Raina Peterson in her solo, 'Mohini'. Photo by Anne Moffat.
Raina Peterson in their solo, 'Mohini'. Photo by Anne Moffat.

Similar concerns drive the visually compelling experimental solo, Mohini, from dancer-choreographer Raina Peterson, also at Arts House. Here, the classical Indian dance form Mohiniattam is disassembled and repurposed in an unvoiced storytelling of trans identity in Hindu mythology. Steady hypnotic loops of pantomime and hyper-gesticulation accumulate in a curious mix of specificity and abstraction.

There’s not a lot of structure here, and Marco Cher-Gibard’s high-reverb score pours a layer of gloss over the choreography that dulls some of Peterson’s otherwise more interesting movement. But this tonal murkiness is arguably the work’s strength, seducing us into an ethereal world where caricatures and actions no sooner materialise than slip back into the smoky shadows.
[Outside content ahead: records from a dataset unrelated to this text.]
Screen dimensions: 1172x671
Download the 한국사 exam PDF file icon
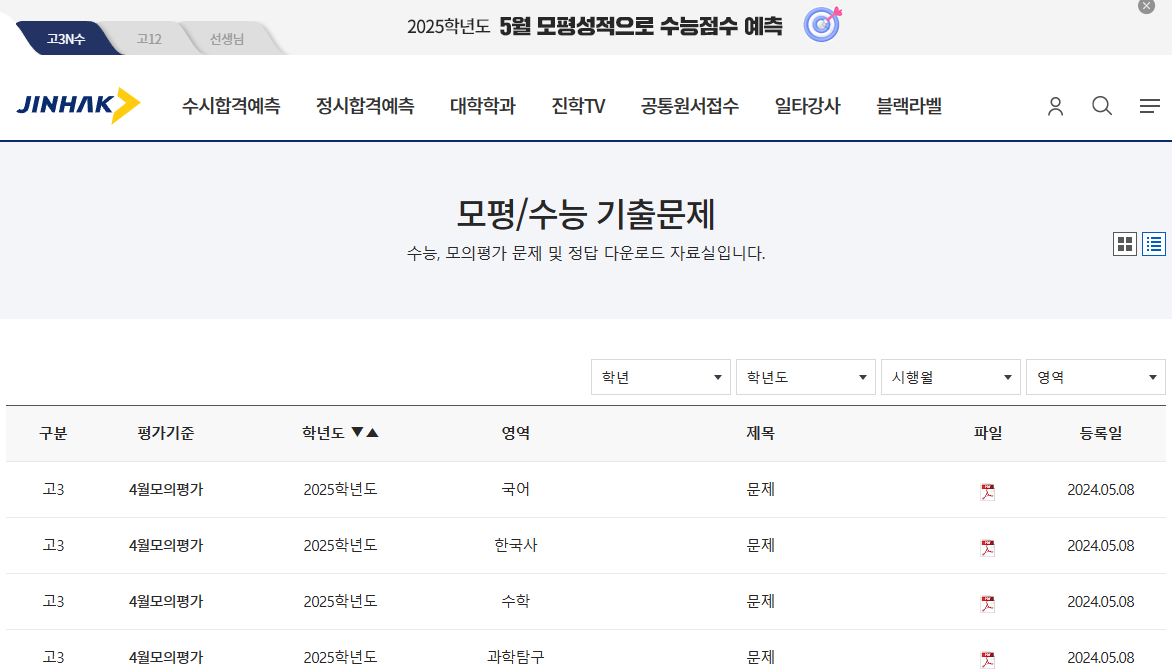tap(987, 546)
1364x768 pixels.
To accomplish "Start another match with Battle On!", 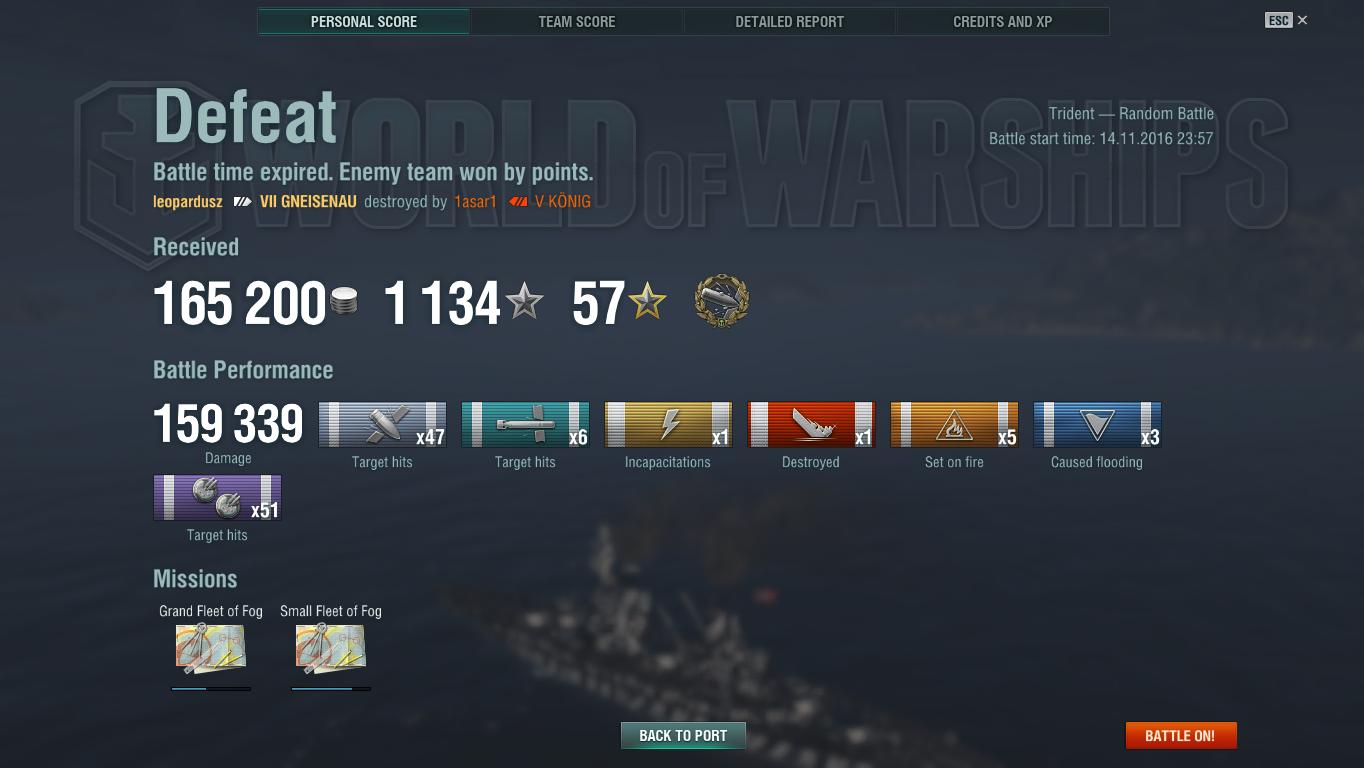I will point(1181,735).
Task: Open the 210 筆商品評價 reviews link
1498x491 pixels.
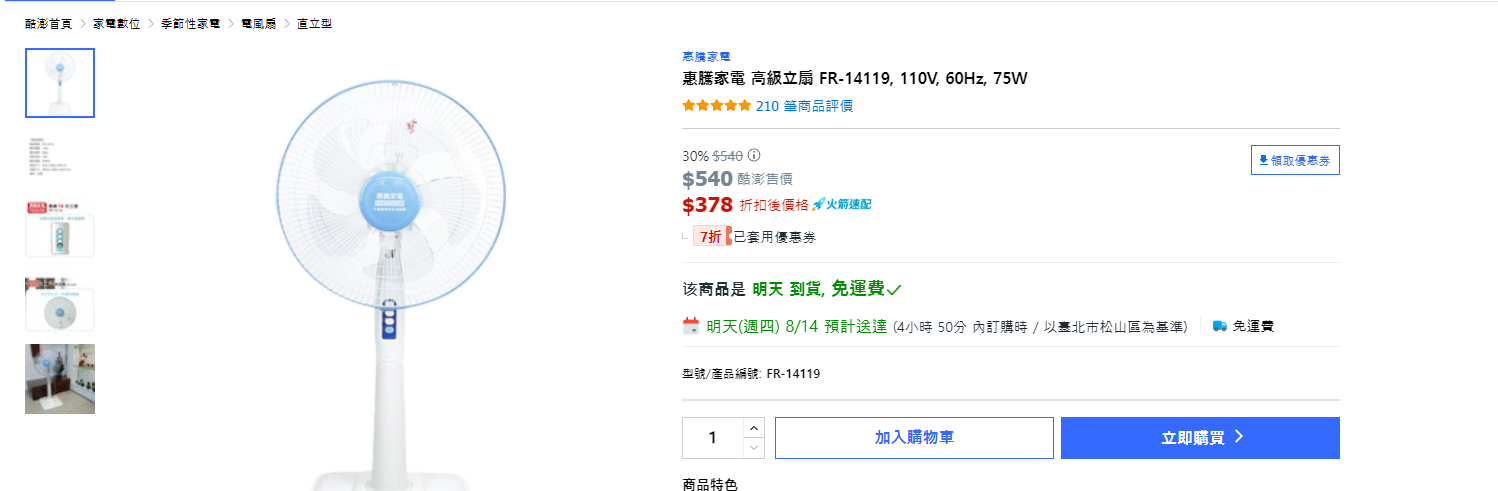Action: pyautogui.click(x=804, y=106)
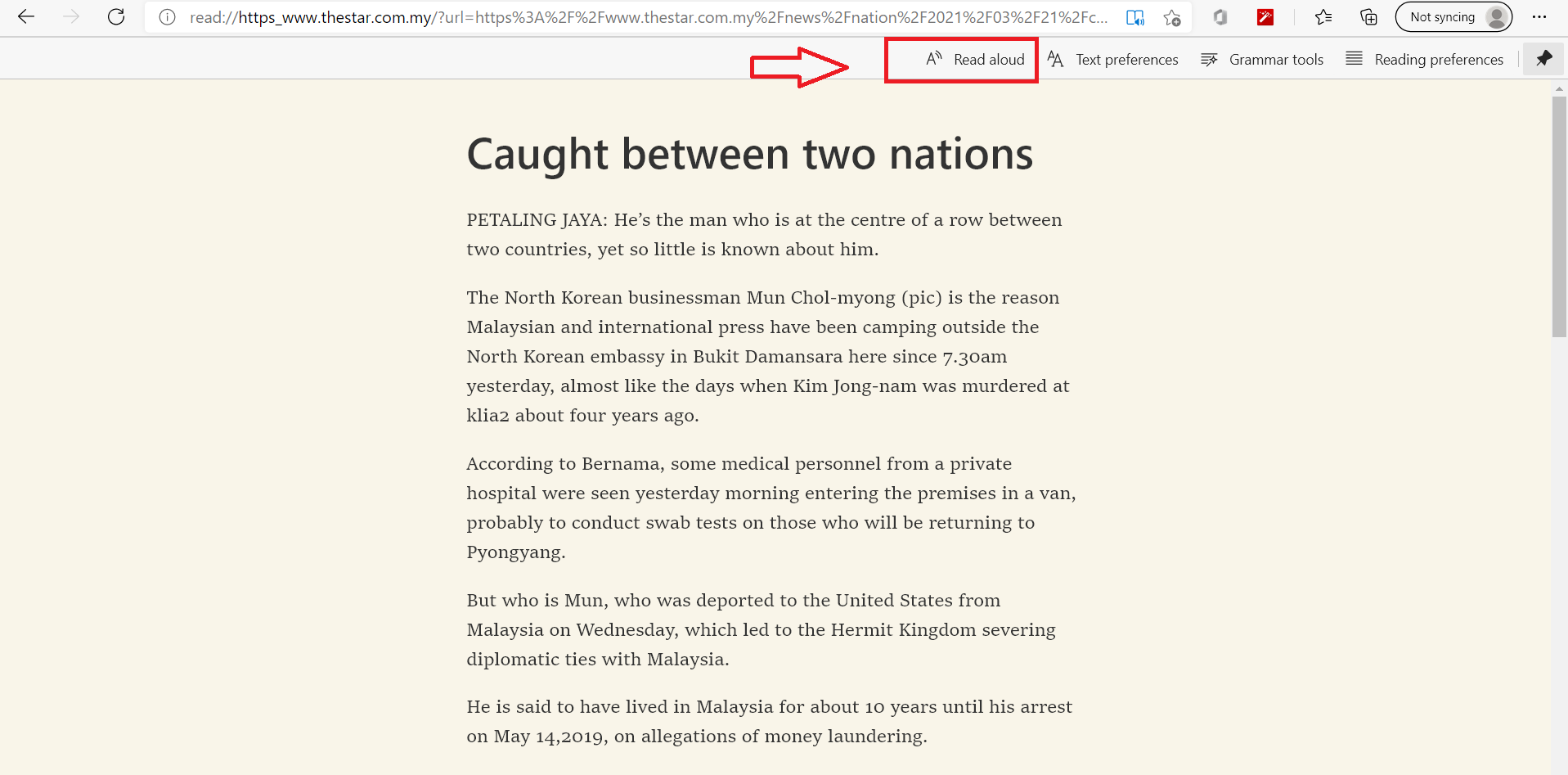Click the Not syncing profile button
The width and height of the screenshot is (1568, 775).
[1453, 17]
The climax, carried by Alex Nguyen’s gorgeous lighting design, is unavoidably affecting, cleverly leveraging the magic of light and sound to achieve, or at least come close to, a kind of theatrical transcendence.

A Bestiary of Unimaginable Animals from Nana Biluš Abaffy at Temperance Hall is an experimental choreo-visual work for three performers (Abaffy, Geoffrey Watson and Rachael Wisby), loosely inspired by the compendiums of beasts and minerals which were popular during the Middle Ages. Like the texts, the work concerns itself with finding order and categorisation in an inherently chaotic world. Audience members are assigned an animal identity upon entry (donning a corresponding mask through which to view the show), while an incessant metronome reminds us of the unceasing desire for regulation.
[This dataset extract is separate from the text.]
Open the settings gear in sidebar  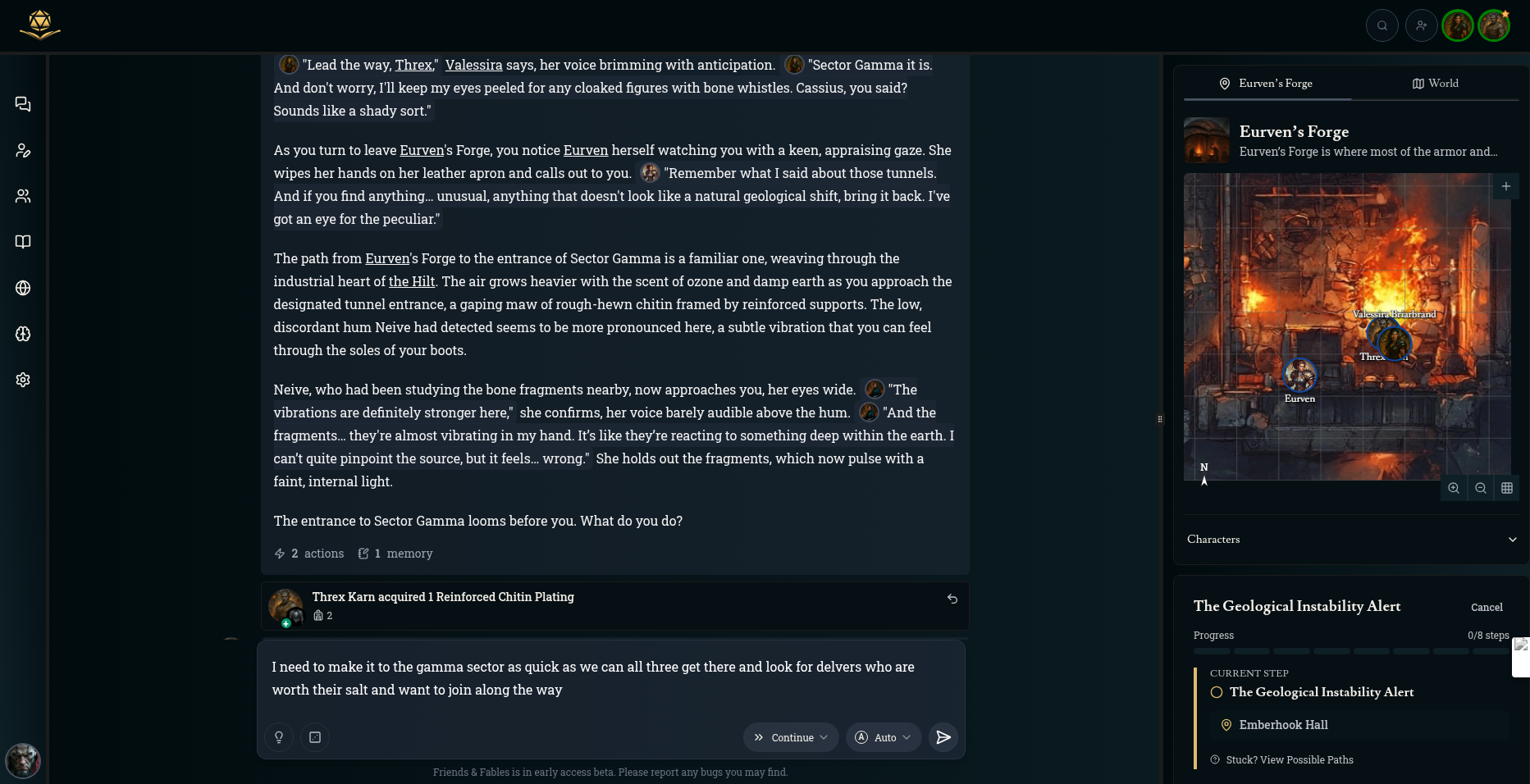(23, 380)
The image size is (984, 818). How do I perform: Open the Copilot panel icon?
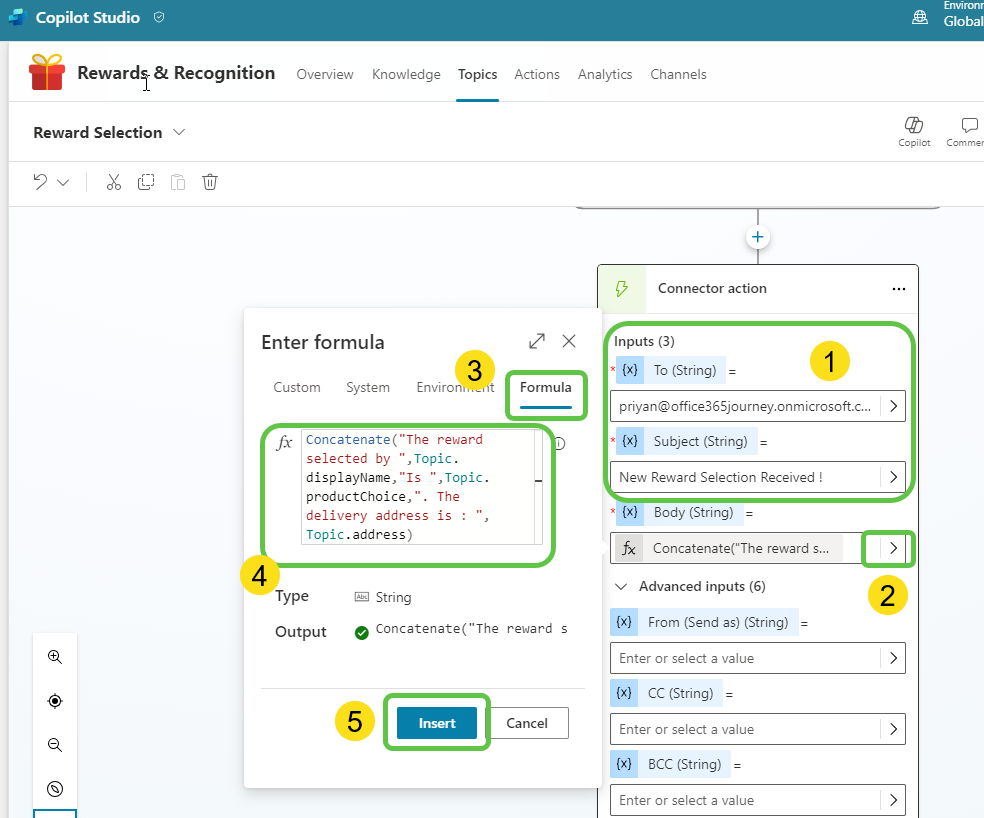tap(913, 130)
The movement is at once subtle and wild; impotent and alluring. Motifs of flapping wings and guttural groans situate us deep within an imaginary zoo, where the fleshy bodies both embody and beckon bestial spirits. Abaffy’s works often look like choreographed chaos, which doesn’t always hit the mark. But here, with the obvious undercurrent of animalistic energy, her style impresses.
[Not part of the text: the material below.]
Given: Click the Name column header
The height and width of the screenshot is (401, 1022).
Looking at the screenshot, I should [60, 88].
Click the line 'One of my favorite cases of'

A scene from 'A Bestiary of Unimaginable Animals', choreographed by Nana Biluš Abaffy.
A scene from 'A Bestiary of Unimaginable Animals', choreographed by Nana Biluš Abaffy.

First appearing in last year’s Keir Choreographic Award, Rebecca Jensen returns with a full-length version of Slip at Northcote Town Hall. Dressed in a medieval gown with thigh-high leather boots, Jensen opens with a curious scene of everyday actions – pouring water into a glass or unzipping a bag – while an on-stage foley artist (Aviva Endean) recreates heightened versions of the audio with uncanny likeness. Before long, the trick is inverted, as the distance between image and sound becomes stretched and warped. 

Jensen flirts with the massive and the molecular, distorting the hierarchy of how we receive and process information. The crinkle of a chip packet is made to sound like the Earth splitting open, while a simple movement phrase is radically transformed when repeated in different costuming. Slip is a deeply satisfying work, cleverly constructing synthetic worlds in which Jensen, with great urgency and skill, attempts to refocus our attention.

Progress Report also played in the opening week of FRAME. You can read Dance Australia’s review of its Adelaide premiere in August 2021 here.

– RHYS RYAN

FRAME plays until 2 April, 2023, at various venues around Melbourne.